Tokyo - Palladium rose to its strongest in 17 months on Wednesday due to a robust outlook for demand and concerns over supply, while gold inched down, although purchases by jewellers after the Lunar New Year break limited losses.
Palladium and its sister metal, platinum, have outperformed gold so far this year on an improving global economy and after mining disruptions in South Africa, as well as a drop in supply from Russia, triggered fears of a deficit in the metals used in jewellery and auto catalysts.
Spot palladium also got a boost from the most active palladium contract on the Tokyo Commodity Exchange (TOCOM),currently December, which rallied to its highest since mid-2001 at ¥2.334 a gram.
Palladium rose to $772.25 an ounce, its strongest since September 2011, before easing to $768.22 by 09:21, little changed from the previous session.
Platinum gained $2.18 to $1,715.67 an ounce, still within sight of a 17-month peak struck last week.
"I think that behind the rally in palladium lies the air pollution problem in Beijing. Now that the world is aware of the problem, China may have to step up its regulations on auto exhaust gas," said Yasukazu Kyomoto, a manager at Japanese commodity brokerage Yutaka Shoji Co.
"If so, that would boost demand for auto catalyst and based on such speculation, money from funds is flowing in. Unlike in Europe, both palladium and platinum can be used in auto catalysts in China. People are now being lured to palladium, which looks undervalued versus platinum."
Excessive pollution levels have prompted the Beijing government to roll out a series of temporary emergency measures, such as shutting down around 100 heavily polluting factories and taking 30% of government vehicles off roads.
Spot gold fell $1.40 an ounce to $1 649.00 after rising as high as $1 653.20.
US gold was little changed at $1,649.40 an ounce.
"Technically the metal appears susceptible to a move lower, perhaps to the $1 600 an ounce level or even $1 550 an ounce," Deutsche Bank said in a report.
"There is a distinct lack of obvious positive catalysts for gold at the moment, with the current environment seemingly bereft of macro concerns."
The euro hardly moved against the dollar, while the yen held firm, having swung higher in dramatic style as investors cut bearish positions after an official from the Group of Seven said there were concerns about excessive movements in Japan's currency.
"We are seeing some good physical requests. Indonesia is buying and there's interest from Thailand, which bought a fair bit of gold last night,
"I would say there's still good buying around, but I haven't seen demand from India yet. The premiums for gold bars are unchanged at $1.20."said a physical dealer in Singapore.

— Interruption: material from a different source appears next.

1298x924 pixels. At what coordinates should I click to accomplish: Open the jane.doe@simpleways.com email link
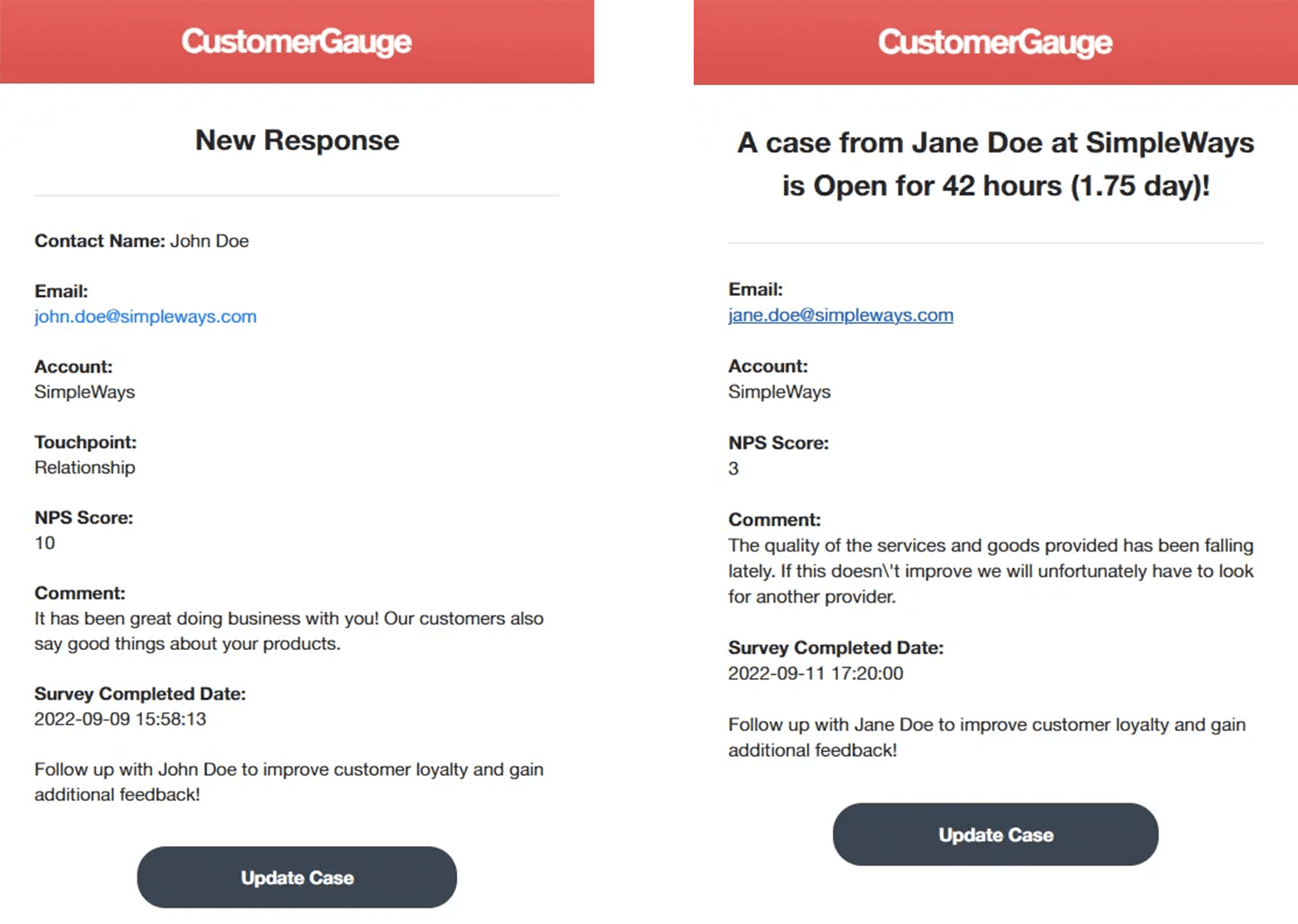840,315
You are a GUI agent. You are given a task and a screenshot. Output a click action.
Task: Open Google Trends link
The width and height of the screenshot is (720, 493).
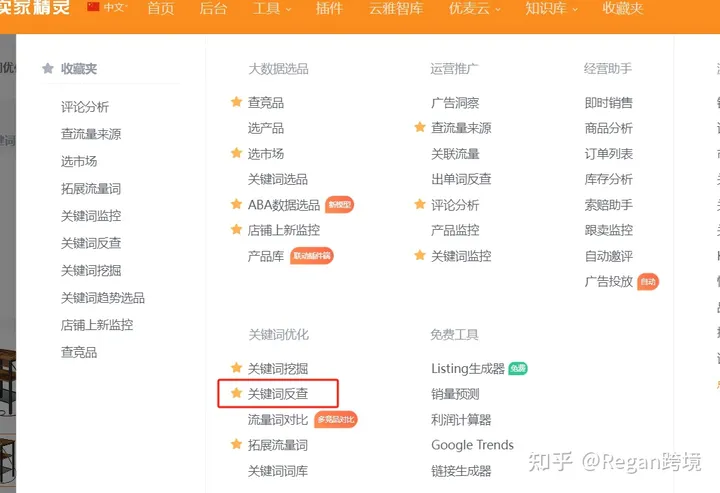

After a 50% import duty hike to 6% last month, the Reserve Bank of India has recommended putting curbs on imports, along with launching gold-linked products to limit shipments.
The wedding and festival season are underway in India, the world's top gold consumer, with jewellery a key part of celebrations.
Most markets in Asia have reopened after the Lunar New Year holiday, although China will remain closed all week.